In fact, even those who DON’T know me well – would categorically attest that I have no problems expressing my feelings.
But what would they know, just a bunch of hard-working pretenders who don’t have the courage to live a life true to themsel… sorry sorry.
It’s a serious topic. I’ll get serious.
I wish I had stayed in touch with my friends.
This one IS a big regret of mine.
Sincerely, I’d hope to have stayed in touch with many, many more people.
And if I had my time again, I would go out of my way to not be such a tight-arse in my youth.
I now realize that money issues are not only a big killer between married couples, they are also a big bugbear when it comes to friendships and relationships.

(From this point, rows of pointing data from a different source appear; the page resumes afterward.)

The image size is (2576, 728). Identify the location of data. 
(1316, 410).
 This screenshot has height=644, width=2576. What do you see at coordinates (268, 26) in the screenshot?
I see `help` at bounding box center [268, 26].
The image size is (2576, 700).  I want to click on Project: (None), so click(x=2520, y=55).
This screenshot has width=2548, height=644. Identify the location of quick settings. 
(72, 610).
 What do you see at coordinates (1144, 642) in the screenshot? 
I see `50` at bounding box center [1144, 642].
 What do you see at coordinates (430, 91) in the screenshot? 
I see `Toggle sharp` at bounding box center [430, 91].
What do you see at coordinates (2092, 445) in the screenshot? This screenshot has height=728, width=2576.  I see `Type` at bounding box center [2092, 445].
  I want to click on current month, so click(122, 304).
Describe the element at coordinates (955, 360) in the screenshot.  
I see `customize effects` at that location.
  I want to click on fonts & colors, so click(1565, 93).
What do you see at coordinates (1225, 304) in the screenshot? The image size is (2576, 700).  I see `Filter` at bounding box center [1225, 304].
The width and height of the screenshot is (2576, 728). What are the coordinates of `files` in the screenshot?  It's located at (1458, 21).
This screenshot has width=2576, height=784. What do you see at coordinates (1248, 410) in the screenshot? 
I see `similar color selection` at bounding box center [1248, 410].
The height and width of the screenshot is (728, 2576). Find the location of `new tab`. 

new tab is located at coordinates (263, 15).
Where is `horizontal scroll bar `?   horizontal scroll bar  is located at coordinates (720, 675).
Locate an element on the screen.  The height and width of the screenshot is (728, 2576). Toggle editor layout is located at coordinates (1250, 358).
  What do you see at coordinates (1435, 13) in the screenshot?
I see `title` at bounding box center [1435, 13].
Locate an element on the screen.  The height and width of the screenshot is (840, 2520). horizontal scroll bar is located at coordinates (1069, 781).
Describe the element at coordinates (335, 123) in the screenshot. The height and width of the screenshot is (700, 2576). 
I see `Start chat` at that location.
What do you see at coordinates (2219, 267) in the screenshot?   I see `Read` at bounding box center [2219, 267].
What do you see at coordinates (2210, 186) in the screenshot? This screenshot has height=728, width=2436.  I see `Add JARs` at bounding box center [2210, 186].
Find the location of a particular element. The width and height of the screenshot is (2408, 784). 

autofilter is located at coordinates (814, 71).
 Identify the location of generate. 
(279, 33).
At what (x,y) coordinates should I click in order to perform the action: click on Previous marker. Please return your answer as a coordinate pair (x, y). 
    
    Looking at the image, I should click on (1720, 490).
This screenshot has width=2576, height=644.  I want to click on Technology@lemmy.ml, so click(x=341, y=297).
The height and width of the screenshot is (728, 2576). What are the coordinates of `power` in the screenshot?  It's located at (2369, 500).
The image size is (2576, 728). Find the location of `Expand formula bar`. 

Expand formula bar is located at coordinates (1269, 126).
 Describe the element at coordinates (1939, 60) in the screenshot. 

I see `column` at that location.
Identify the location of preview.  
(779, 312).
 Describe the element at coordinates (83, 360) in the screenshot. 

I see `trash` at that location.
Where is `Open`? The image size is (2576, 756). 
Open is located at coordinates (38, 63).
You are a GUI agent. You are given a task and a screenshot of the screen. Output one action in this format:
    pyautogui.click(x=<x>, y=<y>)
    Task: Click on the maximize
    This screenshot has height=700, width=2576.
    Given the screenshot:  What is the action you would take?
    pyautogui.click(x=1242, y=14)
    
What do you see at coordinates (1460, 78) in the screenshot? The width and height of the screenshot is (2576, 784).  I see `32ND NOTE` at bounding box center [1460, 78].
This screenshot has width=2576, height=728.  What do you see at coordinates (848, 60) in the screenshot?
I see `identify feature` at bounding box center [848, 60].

This has cost me dearly when it came time to stay in touch with people whom I valued and cherished.
Being El Cheapo has cost many numerous friendships – I know this now.
I wish I had let myself be happier.
You know, for the first 35 or so years of my life, I have to say this is true.
Certainly MrsFrugalSamurai would agree, as she’s always asking “why are you so grumpy?”
BECAUSE YOU LEAVE THE LIGHTS ON WOMAN – is what I think but dare not say to my vivacious yet nubile wife.
However, it might also be because it was hard to be truly happy in a scarce environment – where resources were limited.
Growing up, there was always a chip on me shoulder that somehow I was different to everyone else.
Which fueled this drive to have financial abundance, and this meant sacrifices and other life decisions, often at the detriment to finding happiness (see previous point).
I’m working on it. Truly I am.
I know I’ve gone a bit sentimental with this post, and perhaps a touch heavy with the jesting – which I hope you do not mind.
However, and I think it’s the impending fatherhood, but I have been reflective of late – thinking back on the trials and tribulations that’s got me this far.
But it’s also good I think, to plan ahead and be aware of what’s coming up next.
That’s life right?
As a great man once said:
“All I want to know is where I’m going to die, so I’ll never go there”.
This post in a way, is about finding the “where”.